In a reversal that was bound to come sooner or later, German Chancellor Angela Merkel is reportedly ready to agree to allow the Eurozone’s European Financial Stability Fund (EFSF) and the European Stability Mechanism (ESM) to use their combined €750 billion to purchase sovereign bonds. The dramatic rise in Spanish bond yields to more than 7% is the most likely driver of Merkel’s capitulation on the issue.
Spain is set to auction medium-term debt later this week, and there has been every indication that yields on that debt would rise above 7% as well. Sovereign debt interest rates above 7% are considered to be unsustainable.

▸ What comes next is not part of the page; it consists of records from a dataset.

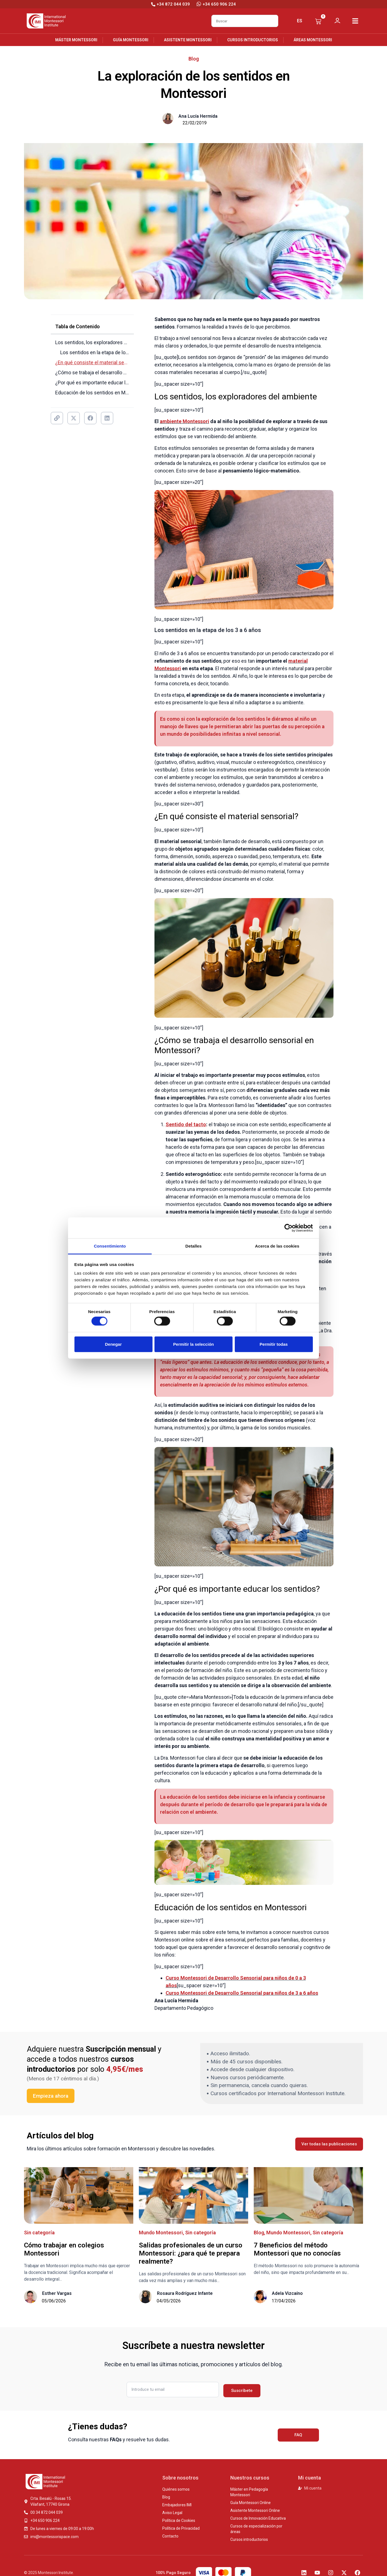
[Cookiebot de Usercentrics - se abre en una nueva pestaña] (288, 1228)
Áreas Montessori (313, 40)
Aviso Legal (172, 2512)
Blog (193, 59)
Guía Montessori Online (250, 2502)
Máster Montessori (76, 40)
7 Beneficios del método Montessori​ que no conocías (297, 2249)
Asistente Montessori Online (255, 2510)
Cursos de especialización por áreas (256, 2529)
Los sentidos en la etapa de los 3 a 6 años (94, 352)
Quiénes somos (176, 2489)
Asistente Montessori (188, 40)
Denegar (113, 1344)
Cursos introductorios (252, 40)
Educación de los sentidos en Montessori (92, 392)
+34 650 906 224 (219, 4)
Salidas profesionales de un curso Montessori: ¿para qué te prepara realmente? (190, 2253)
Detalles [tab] (193, 1246)
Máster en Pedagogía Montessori (249, 2492)
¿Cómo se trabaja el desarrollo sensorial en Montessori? (92, 372)
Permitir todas (274, 1344)
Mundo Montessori (161, 2232)
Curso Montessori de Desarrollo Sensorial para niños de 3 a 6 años (242, 1993)
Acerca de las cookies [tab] (277, 1246)
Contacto (170, 2536)
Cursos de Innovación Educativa (258, 2518)
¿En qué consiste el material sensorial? (92, 362)
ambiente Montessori (184, 421)
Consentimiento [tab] (110, 1246)
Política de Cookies (178, 2520)
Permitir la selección (193, 1344)
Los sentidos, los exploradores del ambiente (92, 342)
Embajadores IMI (177, 2505)
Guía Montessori (130, 40)
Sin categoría (39, 2232)
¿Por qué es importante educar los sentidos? (92, 382)
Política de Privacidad (181, 2528)
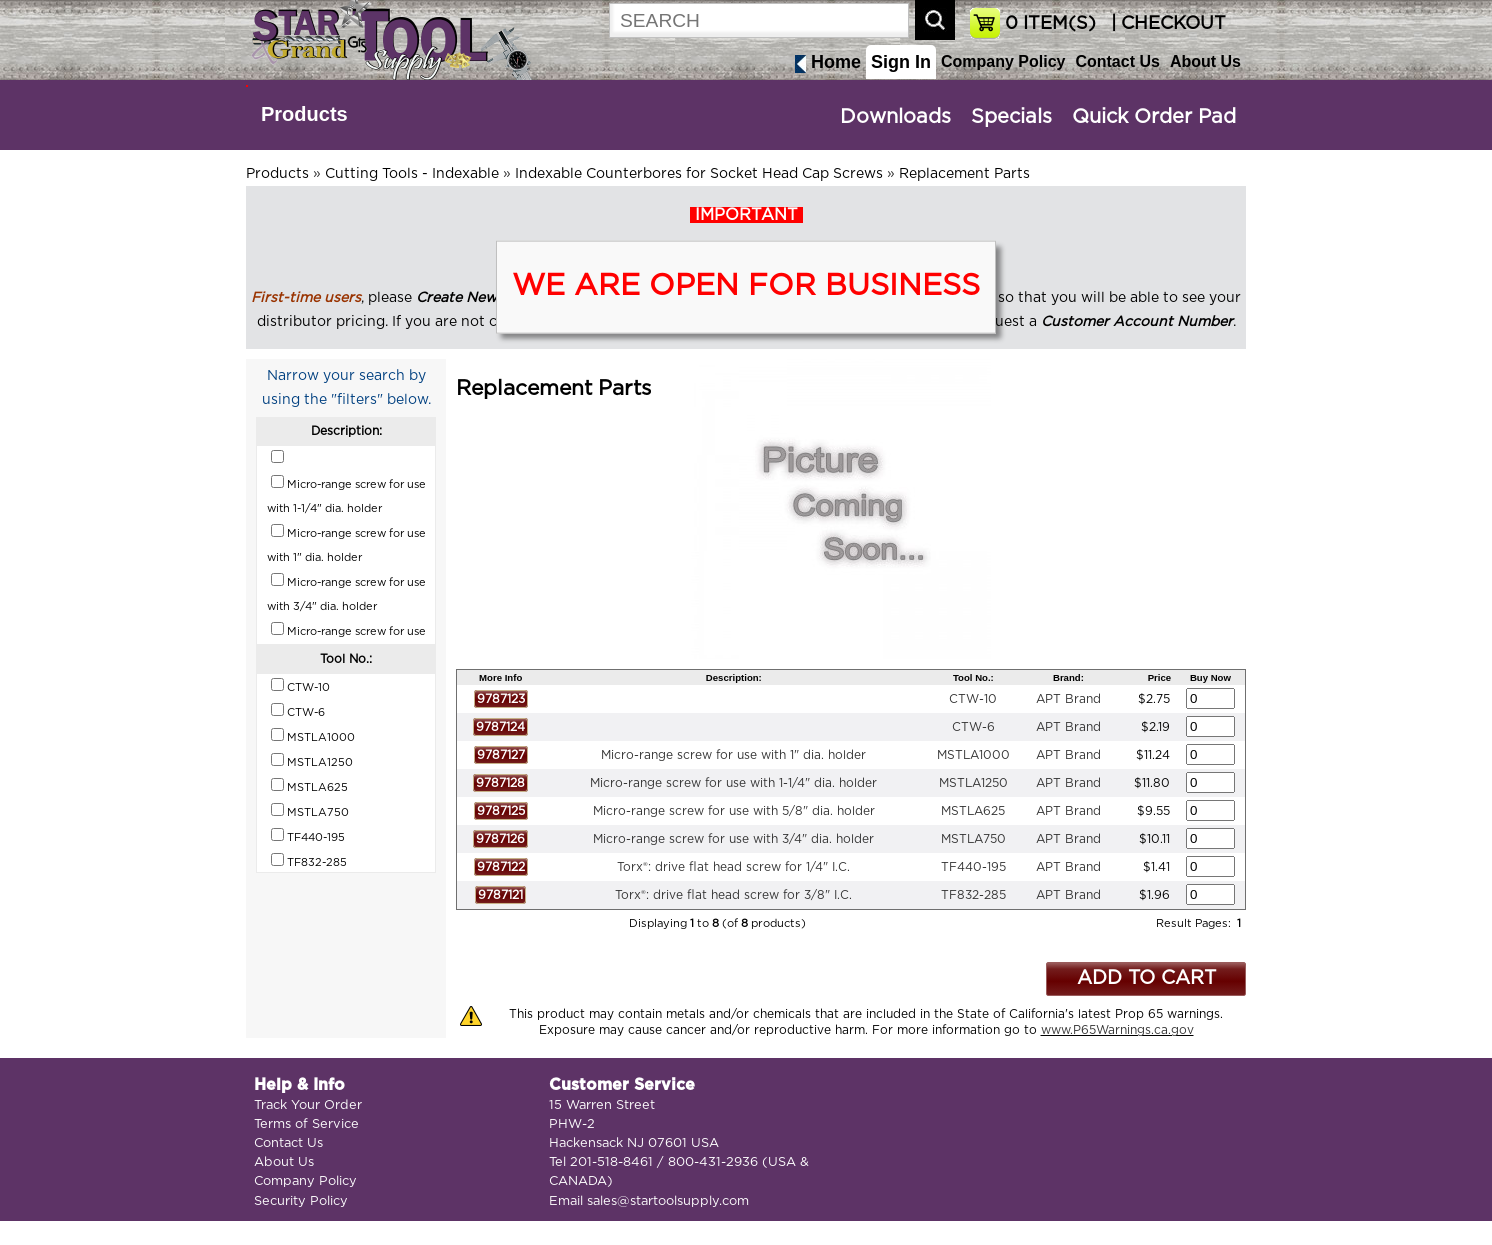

In some ways, agreeing to allow the EFSF and the ESM to purchase sovereign bonds could turn out to be very much like an agreement among nations to release crude oil from strategic reserves. The mere threat acts as a brake on bond yields. If EFSF/ESM funds are actually used to buy Spanish debt, it will be the first time that has Eurozone bailout funds have been used to purchase sovereign debt.
Another effect of Merkel’s change of heart could be a widespread belief that Germany will acquiesce (eventually) to the issuance of eurobonds. Many observers think that until the richer Eurozone nations agree to stand behind the debts of their distressed neighbors no real solution to the continent’s financial crisis is in sight.